What to work on:
Every line in the listing below from the one with "Royal Enfield (43, 1689)" through the one with "38 (83, 2491)" is to be reproduced exactly, both ends included; leave out the rest.

Supplied entries:
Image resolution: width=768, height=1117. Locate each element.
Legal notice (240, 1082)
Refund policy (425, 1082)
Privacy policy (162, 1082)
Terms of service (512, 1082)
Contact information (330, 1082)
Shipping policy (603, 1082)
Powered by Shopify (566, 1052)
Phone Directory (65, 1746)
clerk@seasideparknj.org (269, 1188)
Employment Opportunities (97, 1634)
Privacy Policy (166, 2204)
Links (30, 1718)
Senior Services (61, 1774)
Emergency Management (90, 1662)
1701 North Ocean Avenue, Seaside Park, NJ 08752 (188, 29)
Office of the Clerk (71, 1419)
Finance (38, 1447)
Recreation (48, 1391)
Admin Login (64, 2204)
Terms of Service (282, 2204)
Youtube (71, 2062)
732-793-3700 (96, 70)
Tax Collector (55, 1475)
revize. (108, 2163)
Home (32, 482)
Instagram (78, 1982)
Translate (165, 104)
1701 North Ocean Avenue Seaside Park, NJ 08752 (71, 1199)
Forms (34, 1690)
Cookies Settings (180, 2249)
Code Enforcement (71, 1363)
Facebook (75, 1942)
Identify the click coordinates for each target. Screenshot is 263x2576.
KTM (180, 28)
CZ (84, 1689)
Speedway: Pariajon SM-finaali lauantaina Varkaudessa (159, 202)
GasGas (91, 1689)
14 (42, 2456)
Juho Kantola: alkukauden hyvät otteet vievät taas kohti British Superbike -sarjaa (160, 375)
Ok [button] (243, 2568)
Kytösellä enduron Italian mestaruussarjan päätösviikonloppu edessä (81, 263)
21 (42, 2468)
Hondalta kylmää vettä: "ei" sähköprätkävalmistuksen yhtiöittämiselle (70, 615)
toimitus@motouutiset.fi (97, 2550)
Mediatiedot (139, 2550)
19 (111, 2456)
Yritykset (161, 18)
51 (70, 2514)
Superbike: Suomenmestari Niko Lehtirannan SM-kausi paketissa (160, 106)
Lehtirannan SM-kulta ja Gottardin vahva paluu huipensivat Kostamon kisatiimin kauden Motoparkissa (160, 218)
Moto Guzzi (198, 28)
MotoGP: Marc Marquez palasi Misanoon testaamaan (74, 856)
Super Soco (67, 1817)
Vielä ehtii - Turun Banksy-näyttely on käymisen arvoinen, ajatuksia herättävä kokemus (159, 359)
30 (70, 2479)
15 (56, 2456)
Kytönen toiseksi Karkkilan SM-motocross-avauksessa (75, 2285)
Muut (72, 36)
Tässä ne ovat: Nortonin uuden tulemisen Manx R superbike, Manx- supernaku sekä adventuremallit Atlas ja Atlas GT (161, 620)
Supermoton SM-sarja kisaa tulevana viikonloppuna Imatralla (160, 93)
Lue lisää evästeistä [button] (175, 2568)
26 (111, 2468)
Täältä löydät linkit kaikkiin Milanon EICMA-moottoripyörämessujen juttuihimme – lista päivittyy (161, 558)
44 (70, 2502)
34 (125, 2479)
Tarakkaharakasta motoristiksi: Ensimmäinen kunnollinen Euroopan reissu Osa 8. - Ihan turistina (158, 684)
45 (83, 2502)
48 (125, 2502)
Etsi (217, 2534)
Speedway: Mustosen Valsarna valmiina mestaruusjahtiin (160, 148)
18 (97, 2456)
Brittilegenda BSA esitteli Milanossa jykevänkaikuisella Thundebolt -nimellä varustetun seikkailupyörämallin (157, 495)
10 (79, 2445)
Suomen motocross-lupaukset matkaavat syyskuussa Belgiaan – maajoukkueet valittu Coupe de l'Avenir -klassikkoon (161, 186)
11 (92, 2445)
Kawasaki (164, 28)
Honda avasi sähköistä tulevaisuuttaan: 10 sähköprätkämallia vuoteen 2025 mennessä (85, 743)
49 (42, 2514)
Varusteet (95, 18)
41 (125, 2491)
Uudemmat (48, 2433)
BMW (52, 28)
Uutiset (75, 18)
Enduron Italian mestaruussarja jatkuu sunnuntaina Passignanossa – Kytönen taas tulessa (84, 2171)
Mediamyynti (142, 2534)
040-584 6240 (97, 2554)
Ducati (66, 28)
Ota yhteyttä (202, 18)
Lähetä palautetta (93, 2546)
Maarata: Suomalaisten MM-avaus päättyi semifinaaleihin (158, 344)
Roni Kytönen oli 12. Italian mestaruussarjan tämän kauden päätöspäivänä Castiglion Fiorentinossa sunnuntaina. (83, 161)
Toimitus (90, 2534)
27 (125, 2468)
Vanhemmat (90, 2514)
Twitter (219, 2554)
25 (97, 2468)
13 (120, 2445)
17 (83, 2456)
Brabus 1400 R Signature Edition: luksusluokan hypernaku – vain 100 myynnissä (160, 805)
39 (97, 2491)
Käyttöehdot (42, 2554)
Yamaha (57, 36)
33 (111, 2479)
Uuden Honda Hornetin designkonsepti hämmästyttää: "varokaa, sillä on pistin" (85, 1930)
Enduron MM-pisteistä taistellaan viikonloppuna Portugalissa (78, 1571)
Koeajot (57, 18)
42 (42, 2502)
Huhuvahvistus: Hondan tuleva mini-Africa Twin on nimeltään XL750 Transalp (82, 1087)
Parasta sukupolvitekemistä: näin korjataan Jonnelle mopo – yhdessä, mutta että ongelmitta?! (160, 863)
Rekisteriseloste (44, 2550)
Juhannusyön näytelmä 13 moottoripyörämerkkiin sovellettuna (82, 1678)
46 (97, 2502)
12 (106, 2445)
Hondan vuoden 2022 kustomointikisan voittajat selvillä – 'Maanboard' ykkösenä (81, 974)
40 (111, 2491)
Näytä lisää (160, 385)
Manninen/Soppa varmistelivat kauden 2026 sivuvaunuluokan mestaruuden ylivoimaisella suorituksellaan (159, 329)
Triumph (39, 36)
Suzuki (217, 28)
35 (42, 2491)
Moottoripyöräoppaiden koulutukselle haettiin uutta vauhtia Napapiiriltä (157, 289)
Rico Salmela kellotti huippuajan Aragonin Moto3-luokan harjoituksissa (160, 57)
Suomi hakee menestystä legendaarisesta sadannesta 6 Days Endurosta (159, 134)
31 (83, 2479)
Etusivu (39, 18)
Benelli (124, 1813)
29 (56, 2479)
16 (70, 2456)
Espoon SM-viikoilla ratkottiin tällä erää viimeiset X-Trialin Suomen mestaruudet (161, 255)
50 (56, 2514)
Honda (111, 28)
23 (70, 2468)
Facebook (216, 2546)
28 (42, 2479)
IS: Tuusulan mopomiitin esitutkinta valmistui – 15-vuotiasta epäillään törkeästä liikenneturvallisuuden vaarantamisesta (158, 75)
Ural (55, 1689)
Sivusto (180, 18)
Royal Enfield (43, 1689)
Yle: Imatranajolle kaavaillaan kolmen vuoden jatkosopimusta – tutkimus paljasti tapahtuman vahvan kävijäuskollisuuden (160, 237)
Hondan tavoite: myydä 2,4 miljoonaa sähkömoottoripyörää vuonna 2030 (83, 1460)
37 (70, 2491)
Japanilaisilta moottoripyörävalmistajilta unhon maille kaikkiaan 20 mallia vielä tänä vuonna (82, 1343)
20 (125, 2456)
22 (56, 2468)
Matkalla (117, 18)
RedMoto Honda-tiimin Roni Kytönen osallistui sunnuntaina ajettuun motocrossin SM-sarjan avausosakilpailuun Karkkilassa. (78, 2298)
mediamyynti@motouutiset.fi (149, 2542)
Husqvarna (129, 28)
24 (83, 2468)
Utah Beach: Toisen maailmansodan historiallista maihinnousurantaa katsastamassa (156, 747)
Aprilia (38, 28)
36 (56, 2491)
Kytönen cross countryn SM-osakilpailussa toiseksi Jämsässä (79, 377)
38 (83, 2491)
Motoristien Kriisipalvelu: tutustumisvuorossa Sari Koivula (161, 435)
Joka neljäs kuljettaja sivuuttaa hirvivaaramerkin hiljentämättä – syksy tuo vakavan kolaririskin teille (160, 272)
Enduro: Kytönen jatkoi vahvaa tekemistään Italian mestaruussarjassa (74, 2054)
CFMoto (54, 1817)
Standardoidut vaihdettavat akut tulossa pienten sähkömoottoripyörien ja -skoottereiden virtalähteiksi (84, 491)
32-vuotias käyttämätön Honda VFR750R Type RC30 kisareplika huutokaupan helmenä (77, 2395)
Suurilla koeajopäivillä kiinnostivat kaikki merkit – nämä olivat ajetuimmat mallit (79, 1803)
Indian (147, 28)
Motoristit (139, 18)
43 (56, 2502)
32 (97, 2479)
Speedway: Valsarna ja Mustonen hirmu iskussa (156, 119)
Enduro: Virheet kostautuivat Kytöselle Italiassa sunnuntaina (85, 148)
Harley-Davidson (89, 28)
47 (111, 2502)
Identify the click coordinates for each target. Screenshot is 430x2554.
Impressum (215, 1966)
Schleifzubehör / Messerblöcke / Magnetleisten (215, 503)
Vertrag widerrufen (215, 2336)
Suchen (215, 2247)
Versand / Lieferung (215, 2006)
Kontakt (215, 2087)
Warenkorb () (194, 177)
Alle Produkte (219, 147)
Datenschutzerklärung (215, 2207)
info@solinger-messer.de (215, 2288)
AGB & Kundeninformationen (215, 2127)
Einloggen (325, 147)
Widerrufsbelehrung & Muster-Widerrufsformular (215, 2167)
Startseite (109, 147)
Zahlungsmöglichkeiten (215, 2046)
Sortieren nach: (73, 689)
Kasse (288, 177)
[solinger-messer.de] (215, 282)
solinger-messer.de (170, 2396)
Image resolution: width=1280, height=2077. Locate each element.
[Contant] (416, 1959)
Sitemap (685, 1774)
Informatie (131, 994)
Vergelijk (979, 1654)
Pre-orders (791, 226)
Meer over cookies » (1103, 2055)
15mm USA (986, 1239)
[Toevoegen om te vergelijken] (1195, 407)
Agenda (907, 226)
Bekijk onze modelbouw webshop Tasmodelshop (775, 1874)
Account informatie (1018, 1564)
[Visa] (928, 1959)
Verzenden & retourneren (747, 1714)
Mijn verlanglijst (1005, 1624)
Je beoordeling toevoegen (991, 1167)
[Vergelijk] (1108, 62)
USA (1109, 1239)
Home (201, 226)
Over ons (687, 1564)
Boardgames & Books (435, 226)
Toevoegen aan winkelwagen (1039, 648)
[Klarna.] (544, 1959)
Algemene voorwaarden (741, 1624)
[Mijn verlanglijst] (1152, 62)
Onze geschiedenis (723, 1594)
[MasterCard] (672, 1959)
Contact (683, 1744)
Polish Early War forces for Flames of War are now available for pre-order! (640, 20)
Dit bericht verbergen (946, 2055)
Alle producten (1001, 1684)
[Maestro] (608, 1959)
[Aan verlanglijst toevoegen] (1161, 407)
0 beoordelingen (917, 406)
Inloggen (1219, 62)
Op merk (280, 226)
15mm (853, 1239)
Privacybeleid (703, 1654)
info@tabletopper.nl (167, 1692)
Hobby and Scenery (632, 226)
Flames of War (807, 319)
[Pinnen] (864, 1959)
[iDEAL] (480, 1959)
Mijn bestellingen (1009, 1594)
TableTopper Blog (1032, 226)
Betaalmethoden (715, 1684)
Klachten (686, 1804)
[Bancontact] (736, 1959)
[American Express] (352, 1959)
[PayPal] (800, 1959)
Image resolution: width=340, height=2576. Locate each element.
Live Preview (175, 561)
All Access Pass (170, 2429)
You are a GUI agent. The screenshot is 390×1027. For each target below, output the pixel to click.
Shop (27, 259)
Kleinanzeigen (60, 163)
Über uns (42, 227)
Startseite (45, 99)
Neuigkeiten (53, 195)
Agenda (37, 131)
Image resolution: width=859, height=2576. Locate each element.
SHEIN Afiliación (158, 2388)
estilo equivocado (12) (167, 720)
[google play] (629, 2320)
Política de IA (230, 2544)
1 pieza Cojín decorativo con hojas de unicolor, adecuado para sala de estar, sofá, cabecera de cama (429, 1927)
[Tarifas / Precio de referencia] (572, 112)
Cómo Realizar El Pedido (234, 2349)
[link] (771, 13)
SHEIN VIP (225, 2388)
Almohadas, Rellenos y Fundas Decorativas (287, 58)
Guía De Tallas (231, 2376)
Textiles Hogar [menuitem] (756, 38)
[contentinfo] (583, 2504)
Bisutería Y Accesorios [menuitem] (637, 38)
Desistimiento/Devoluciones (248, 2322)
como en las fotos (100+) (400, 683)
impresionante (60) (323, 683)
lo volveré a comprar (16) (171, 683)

Written reply:
Royal Enfield (43, 1689)
Yle: Imatranajolle kaavaillaan kolmen vuoden jatkosopimusta – tutkimus paljasti tapahtuman vahvan kävijäuskollisuuden (160, 237)
Hondan tavoite: myydä 2,4 miljoonaa sähkömoottoripyörää vuonna 2030 (83, 1460)
37 (70, 2491)
Japanilaisilta moottoripyörävalmistajilta unhon maille kaikkiaan 20 mallia vielä tänä vuonna (82, 1343)
20 (125, 2456)
22 (56, 2468)
Matkalla (117, 18)
RedMoto Honda-tiimin Roni Kytönen osallistui sunnuntaina ajettuun motocrossin SM-sarjan avausosakilpailuun Karkkilassa. (78, 2298)
mediamyynti@motouutiset.fi (149, 2542)
Husqvarna (129, 28)
24 (83, 2468)
Utah Beach: Toisen maailmansodan historiallista maihinnousurantaa katsastamassa (156, 747)
Aprilia (38, 28)
36 (56, 2491)
Kytönen cross countryn SM-osakilpailussa toiseksi Jämsässä (79, 377)
38 (83, 2491)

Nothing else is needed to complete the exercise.